O Yôga já vem trabalhando nesse sentido há todos esses anos. Atuando não necessariamente em casos extremos como Reich, mas para todas as pessoas que desejam se conhecer mais. A medida que paramos alguns minutos numa posição e observamos às reações do nosso corpo à ela, conseguimos obter informações importantes para a nossa melhoria como ser humano. Uma pessoa ansiosa por exemplo, que consiga se superar no sentido de estabilizar o corpo por um tempo, terá invariavelmente um reflexo positivo disso em seu comportamento.

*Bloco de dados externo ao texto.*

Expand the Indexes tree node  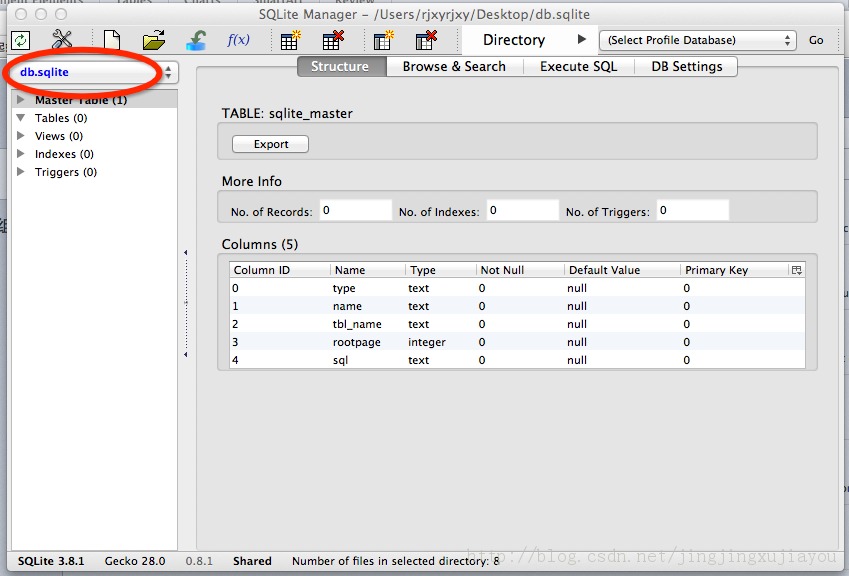tap(21, 154)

Além disso como o corpo é agitado e arritmico por natureza, movimentando-se até mesmo quando dormimos, estabilizá-lo pode significar um controle sobre humano. O Yôga tem essa ambição de tornar seus praticantes mais que simples viventes, mas pessoas que conseguem algo a mais que simplesmente seguir seus condicionamentos e boa parte desses resultados é conquistado graças ao ásana.
Bibliografia:
Mircea Eliade, Yoga Imortalidade e liberdade editora Palas Atenas
Yôga Tantra e Sámkhya, Sergio Santos editora uni-Yôga
Tratado de Yôga, DeRose editora Nobel
A Tradição do Yoga, Geroge Feuerstein, Editora Pensamento
Yôga-Sútra, Pátañjali, Editora Martin Claret.